Records showing where targets appear
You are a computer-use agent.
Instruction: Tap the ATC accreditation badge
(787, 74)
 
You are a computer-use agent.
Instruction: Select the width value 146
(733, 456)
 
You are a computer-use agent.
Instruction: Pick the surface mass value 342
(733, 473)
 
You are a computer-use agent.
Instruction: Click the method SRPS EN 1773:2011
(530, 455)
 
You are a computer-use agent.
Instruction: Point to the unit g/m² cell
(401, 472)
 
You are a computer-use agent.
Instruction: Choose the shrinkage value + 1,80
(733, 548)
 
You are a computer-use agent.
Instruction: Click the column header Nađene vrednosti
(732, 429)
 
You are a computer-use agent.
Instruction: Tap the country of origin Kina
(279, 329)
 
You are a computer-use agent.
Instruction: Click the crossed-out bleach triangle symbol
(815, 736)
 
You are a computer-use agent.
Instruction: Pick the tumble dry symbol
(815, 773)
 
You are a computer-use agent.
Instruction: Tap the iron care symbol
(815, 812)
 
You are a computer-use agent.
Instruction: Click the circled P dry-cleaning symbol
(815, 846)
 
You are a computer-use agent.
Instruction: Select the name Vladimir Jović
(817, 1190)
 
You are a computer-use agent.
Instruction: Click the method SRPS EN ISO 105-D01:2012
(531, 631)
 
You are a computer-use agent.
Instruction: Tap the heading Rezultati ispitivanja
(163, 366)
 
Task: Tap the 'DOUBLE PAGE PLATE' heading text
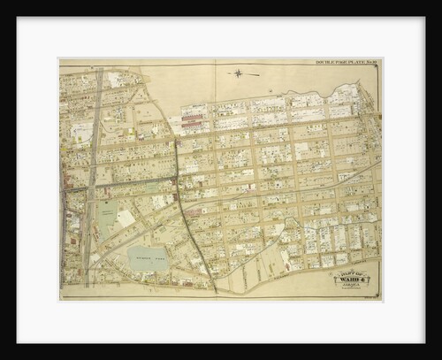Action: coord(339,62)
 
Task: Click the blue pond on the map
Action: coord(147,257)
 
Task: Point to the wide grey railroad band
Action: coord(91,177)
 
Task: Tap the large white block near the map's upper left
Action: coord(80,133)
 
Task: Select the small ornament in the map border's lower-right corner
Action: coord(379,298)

§ **Stated task**: Reproduce every line, requests included, from the line containing "Task: Tap the large" up to and including the final line of the records. Offset each coordinate in the answers by -118.

§ **Response**:
Task: Tap the large white block near the map's upper left
Action: coord(-38,15)
 
Task: Select the small ornament in the map border's lower-right corner
Action: coord(261,180)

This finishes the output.